Rumah dalam cerita ini berfungsi sebagai tempat Arimbi tinggal bersama orang tuanya. Hal ini terlihat dalam kutipan berikut:

(95) Tak adakah karakter menarik di rumah saya? Mungkin ada (hlm.29).

(96) Saya bagian dari rutinitas orang tua. Papa sibuk, dan bukan orang yang senang berbicara di rumah, papa jarang sarapan di rumah (hlm.29).

(97) Sebab di rumah saya ada pertunjukkan lenong (hlm. 32).

(98) Di kamar ini, kesendirian adalah hal yang paling menyenga t. Saya tak pernah betah (hlm.31).

Bali dalam cerita ini berfungsi sebagai tempat pariwisata yang menarik bagi Arimbi bersama orang tuanya. Hal ini terlihat dalam kutipan berikut:

(99) Ketika kami bertiga berada di Bali untuk merayakan Tahun Baru kami tidak tinggal di Hotel. Tapi di Vila mewah milik seorang kolega papa (hlm.36).

(100) Seharusnya sore itu kami habiskan di pantai, atau di mana pun di kawasan Kuta, sesuai janji papa. Tapi mama mendadak mengeluh sakit perut. Dia minta diantar kembali ke Vila. Papa memandang mama dengan mimik tak suka (hlm.37).

(101) Saya menjadi was-was, sepanjang jalan, menyusuri kawasan perbelanjaan di Kuta, kami bertiga diam (hlm.38).
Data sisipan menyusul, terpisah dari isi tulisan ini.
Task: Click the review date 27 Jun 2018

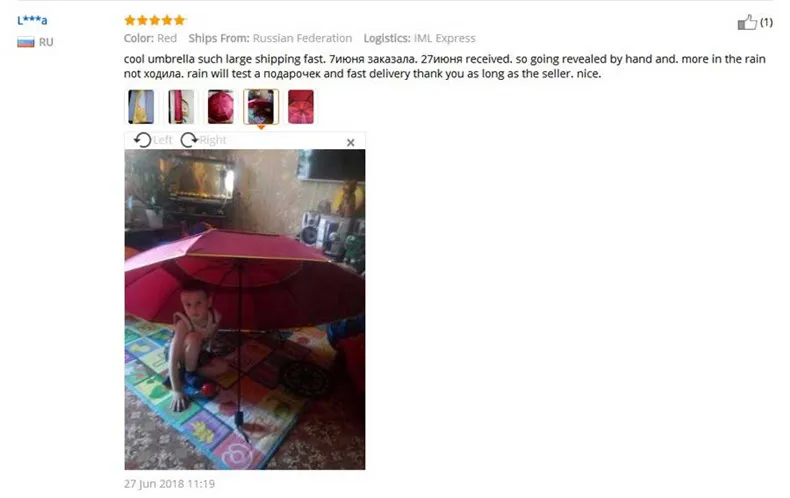Action: point(169,484)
Sekolah dalam cerita ini berfungsi sebagai tempat Arimbi belajar. Hal ini terlihat dalam kutipan berikut:

(102) Saya pergi ke sekolah tanpa berpamitan (hlm.45).
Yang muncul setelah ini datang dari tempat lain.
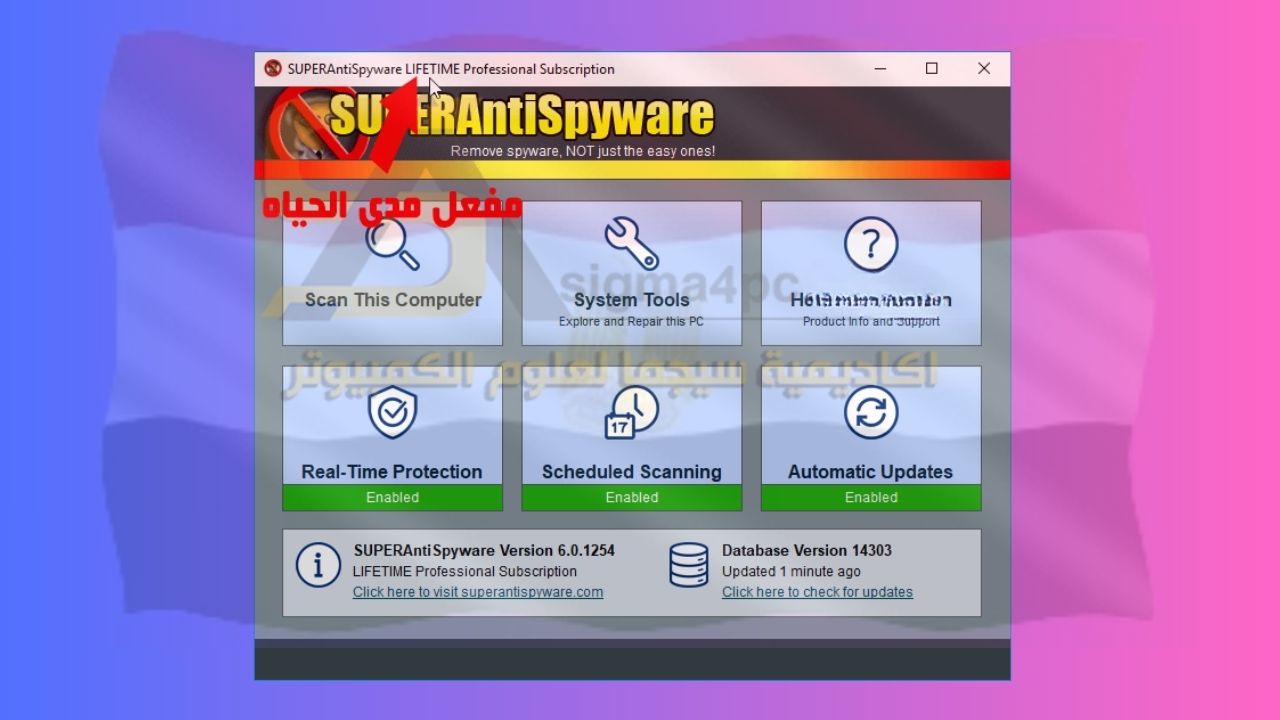Open the Scan This Computer label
(103) Saya sadari bahwa diam-diam saya merasakan getaran aneh setiap kali berdekatan dengan taman-teman wanita di kelas (hlm.55). Kamar kos Vela dalam cerita ini, berfungsi sebagai tempat Arimbi dan Vela bercinta. Berikut kutipannya:

(104) Saya mendatangi kamar kosnya yang tak seberapa luas di daerah karbela. “Kemarilah ….”panggilnya sayup. Saya mendekat. Dia bukan lagi perempuan kurus dengan keringat sebesar butiran jagung yang rebah di depan saya. Sebab saya bukan lagi hanya mendekat. Saya menempel di tubuhnya. Mata saya sudah terantuk pada kulitnya (hlm. 72).

Rumah sakit di selatan Jakarta dalam cerita ini berfungsi sebagai tempat Arimbi berobat. Berikut kutipannya:

(105) Saya diturunkan di sebuah rumah sakit di selatan Jakarta. Tangan saya dimulai dicangkeram ketika kaki saya menjejak tanah. Saya terus digiring. Melewati lorong panjang dengan ruangan-ruangan berkaca di painggirnya (hlm.99).

Bar dan Diskotik dalam cerita ini berfungsi sebagai tempat Arimbi dan teman-temannya berkumpul untuk memakai narkoba. Berikut kutipannya:

(106) Kelompok itu memang baik. Menerima saya dengan sikap yang baik. Kami lantas sering berpergian bersama. Ke berbagai bar dan diskotik (hlm.70).